↓↓↓
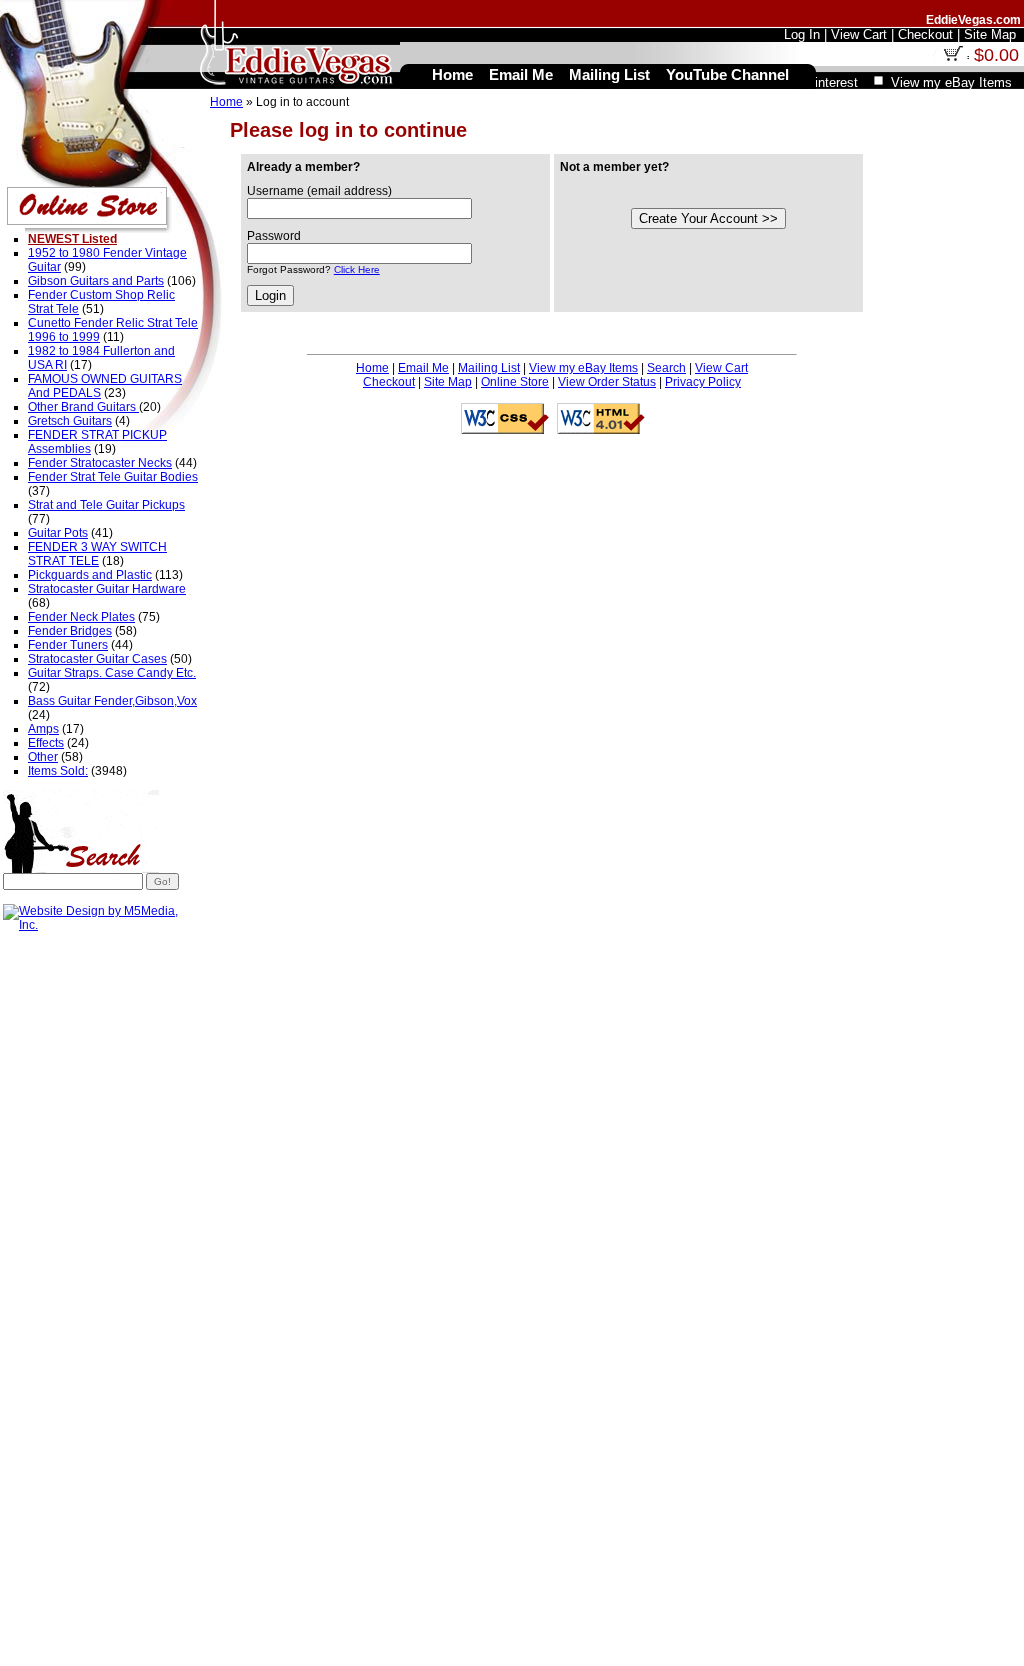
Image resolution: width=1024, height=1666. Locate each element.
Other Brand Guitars (83, 407)
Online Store (515, 382)
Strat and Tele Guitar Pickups (106, 505)
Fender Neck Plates (81, 617)
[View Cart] (953, 57)
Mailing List (489, 368)
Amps (43, 729)
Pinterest (832, 82)
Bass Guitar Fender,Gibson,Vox (112, 701)
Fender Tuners (68, 645)
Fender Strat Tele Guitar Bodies (113, 477)
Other (43, 757)
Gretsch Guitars (70, 421)
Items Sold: (58, 771)
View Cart (721, 368)
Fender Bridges (70, 631)
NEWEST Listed (72, 239)
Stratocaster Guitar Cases (97, 659)
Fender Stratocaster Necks (100, 463)
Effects (46, 743)
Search (666, 368)
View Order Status (607, 382)
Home (226, 102)
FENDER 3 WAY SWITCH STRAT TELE (97, 554)
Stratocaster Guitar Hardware (107, 589)
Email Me (423, 368)
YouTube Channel (727, 74)
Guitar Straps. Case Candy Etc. (112, 673)
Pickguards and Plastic (90, 575)
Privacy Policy (703, 382)
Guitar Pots (58, 533)
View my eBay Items (583, 368)
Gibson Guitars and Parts (96, 281)
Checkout (389, 382)
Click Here (357, 269)
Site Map (448, 382)
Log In (802, 34)
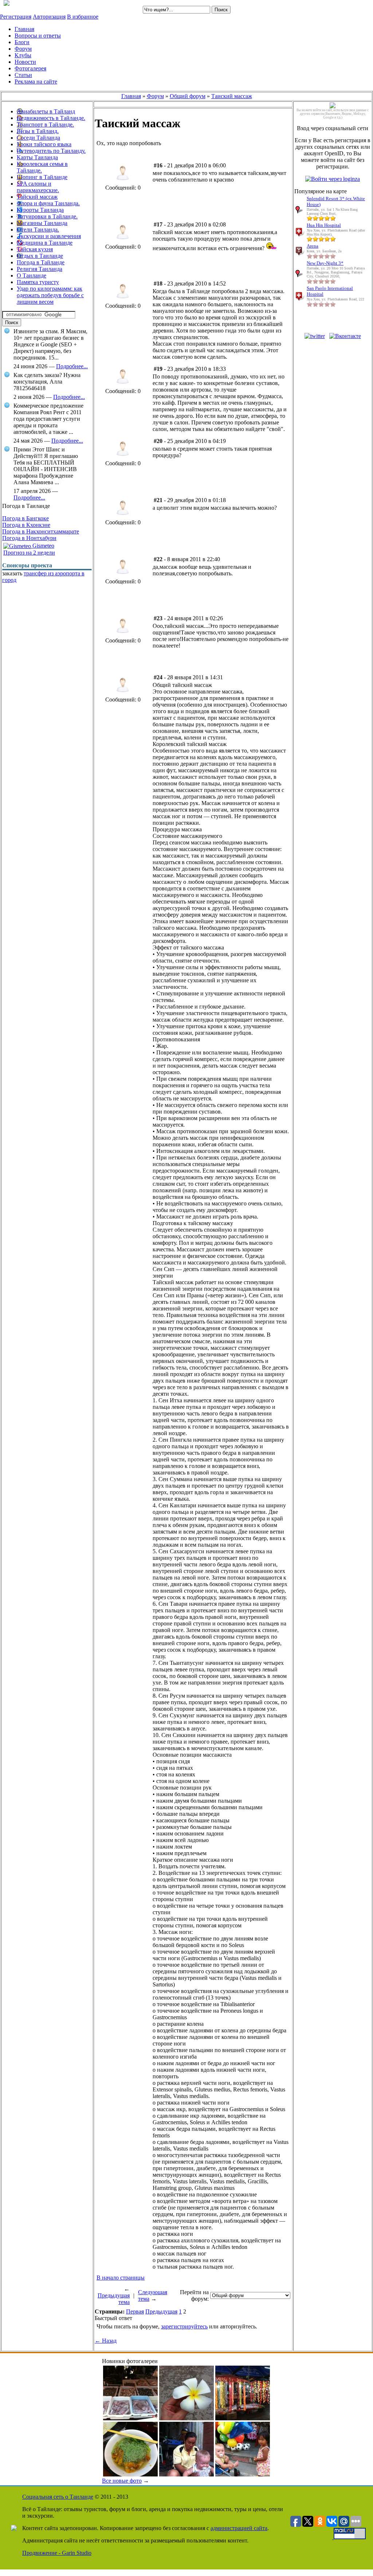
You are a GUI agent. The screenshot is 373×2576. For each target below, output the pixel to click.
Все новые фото (122, 2481)
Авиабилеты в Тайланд (46, 111)
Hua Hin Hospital (324, 225)
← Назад (106, 2341)
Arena (312, 246)
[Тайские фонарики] (242, 2418)
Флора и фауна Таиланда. (48, 203)
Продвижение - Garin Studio (56, 2553)
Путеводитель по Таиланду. (51, 151)
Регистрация (15, 16)
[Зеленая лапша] (130, 2474)
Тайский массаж (37, 197)
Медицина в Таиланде (44, 243)
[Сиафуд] (130, 2418)
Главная (131, 96)
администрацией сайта (239, 2528)
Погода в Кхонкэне (26, 525)
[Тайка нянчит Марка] (186, 2474)
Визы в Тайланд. (38, 131)
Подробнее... (72, 366)
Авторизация (49, 16)
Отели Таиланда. (38, 229)
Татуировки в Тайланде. (47, 216)
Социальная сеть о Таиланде (57, 2497)
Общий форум (187, 96)
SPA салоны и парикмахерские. (38, 186)
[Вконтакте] (345, 336)
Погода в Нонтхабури (29, 538)
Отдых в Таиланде (40, 256)
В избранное (82, 16)
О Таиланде (31, 275)
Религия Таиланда (39, 269)
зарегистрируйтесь (184, 2326)
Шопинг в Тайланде (42, 177)
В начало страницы (121, 2277)
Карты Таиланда (37, 157)
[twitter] (315, 336)
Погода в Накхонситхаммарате (40, 531)
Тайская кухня (35, 249)
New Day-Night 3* (325, 263)
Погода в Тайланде (40, 262)
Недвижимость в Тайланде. (51, 118)
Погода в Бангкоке (25, 518)
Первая (135, 2311)
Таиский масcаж (231, 96)
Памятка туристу (38, 282)
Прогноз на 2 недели (29, 552)
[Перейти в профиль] (122, 182)
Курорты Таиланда (40, 210)
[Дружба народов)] (242, 2474)
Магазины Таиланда (42, 223)
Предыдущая (161, 2311)
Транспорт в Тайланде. (45, 124)
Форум (155, 96)
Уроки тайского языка (44, 144)
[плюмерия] (186, 2418)
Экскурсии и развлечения (49, 236)
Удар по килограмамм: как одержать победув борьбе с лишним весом (50, 295)
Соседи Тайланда (38, 138)
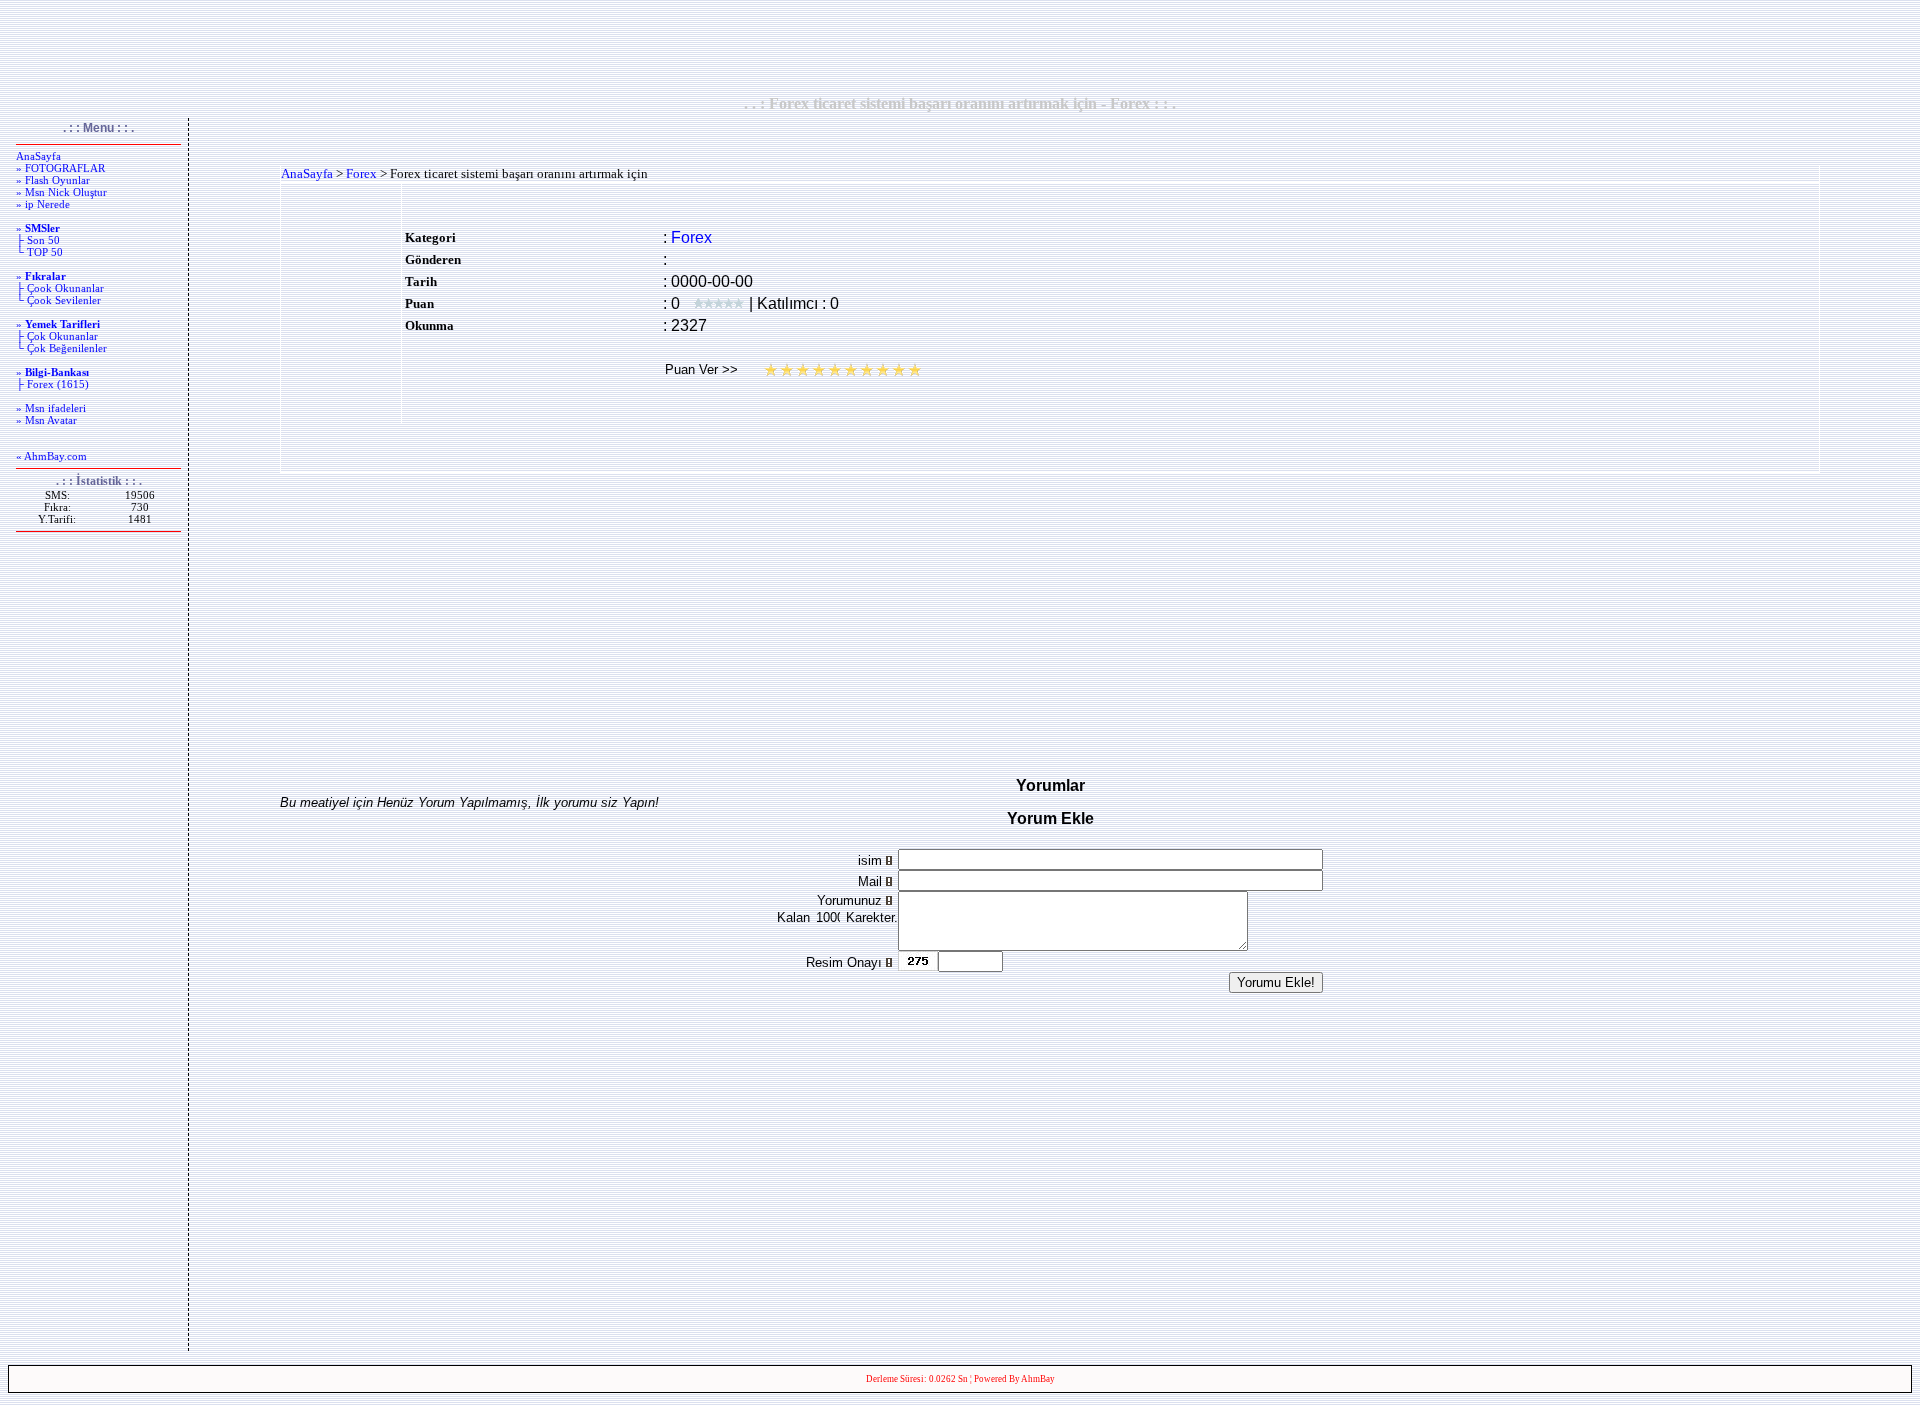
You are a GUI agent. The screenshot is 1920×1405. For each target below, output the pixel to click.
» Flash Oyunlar (53, 180)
↑↑↑
#### [Your assignment]
Excluding pictures, print all lines above exactly.

#### [Answer to this task]
Image resolution: width=1024, height=1666. Locate each element.
Other Brand Guitars (83, 407)
Online Store (515, 382)
Strat and Tele Guitar Pickups (106, 505)
Fender Neck Plates (81, 617)
[View Cart] (953, 57)
Mailing List (489, 368)
Amps (43, 729)
Pinterest (832, 82)
Bass Guitar Fender,Gibson,Vox (112, 701)
Fender Tuners (68, 645)
Fender Strat Tele Guitar Bodies (113, 477)
Other (43, 757)
Gretsch Guitars (70, 421)
Items Sold: (58, 771)
View Cart (721, 368)
Fender Bridges (70, 631)
NEWEST Listed (72, 239)
Stratocaster Guitar Cases (97, 659)
Fender Stratocaster Necks (100, 463)
Effects (46, 743)
Search (666, 368)
View Order Status (607, 382)
Home (226, 102)
FENDER 3 WAY SWITCH STRAT TELE (97, 554)
Stratocaster Guitar Hardware (107, 589)
Email Me (423, 368)
YouTube Channel (727, 74)
Guitar Straps. Case Candy Etc. (112, 673)
Pickguards and Plastic (90, 575)
Privacy Policy (703, 382)
Guitar Pots (58, 533)
View my eBay Items (583, 368)
Gibson Guitars and Parts (96, 281)
Checkout (389, 382)
Click Here (357, 269)
Site Map (448, 382)
Log In (802, 34)
You are a GUI agent. The screenshot is 373×2576. For each target below, output the pixel to click.
Все новые фото (122, 2481)
Авиабилеты в Тайланд (46, 111)
Hua Hin Hospital (324, 225)
← Назад (106, 2341)
Arena (312, 246)
[Тайские фонарики] (242, 2418)
Флора и фауна Таиланда. (48, 203)
Продвижение - Garin Studio (56, 2553)
Путеводитель по Таиланду. (51, 151)
Регистрация (15, 16)
[Зеленая лапша] (130, 2474)
Тайский массаж (37, 197)
Медицина в Таиланде (44, 243)
[Сиафуд] (130, 2418)
Главная (131, 96)
администрацией сайта (239, 2528)
Погода в Кхонкэне (26, 525)
[Тайка нянчит Марка] (186, 2474)
Визы в Тайланд. (38, 131)
Подробнее... (72, 366)
Авторизация (49, 16)
Отели Таиланда. (38, 229)
Татуировки в Тайланде. (47, 216)
Социальная сеть о Таиланде (57, 2497)
Общий форум (187, 96)
SPA салоны и парикмахерские. (38, 186)
[Вконтакте] (345, 336)
Погода в Нонтхабури (29, 538)
Отдых в Таиланде (40, 256)
В избранное (82, 16)
О Таиланде (31, 275)
Религия Таиланда (39, 269)
зарегистрируйтесь (184, 2326)
Шопинг в Тайланде (42, 177)
В начало страницы (121, 2277)
Карты Таиланда (37, 157)
[twitter] (315, 336)
Погода в Накхонситхаммарате (40, 531)
Тайская кухня (35, 249)
New Day-Night 3* (325, 263)
Погода в Тайланде (40, 262)
Недвижимость в Тайланде. (51, 118)
Погода в Бангкоке (25, 518)
Первая (135, 2311)
Таиский масcаж (231, 96)
Памятка туристу (38, 282)
Прогноз на 2 недели (29, 552)
[Перейти в профиль] (122, 182)
Курорты Таиланда (40, 210)
[Дружба народов)] (242, 2474)
Магазины Таиланда (42, 223)
Предыдущая (161, 2311)
Транспорт в Тайланде. (45, 124)
Форум (155, 96)
Уроки тайского языка (44, 144)
[плюмерия] (186, 2418)
Экскурсии и развлечения (49, 236)
Удар по килограмамм: как одержать победув борьбе с лишним весом (50, 295)
Соседи Тайланда (38, 138)
You are a GUI agent. The screenshot is 1920×1405. For each target below, output the pixel to click.
» Flash Oyunlar (53, 180)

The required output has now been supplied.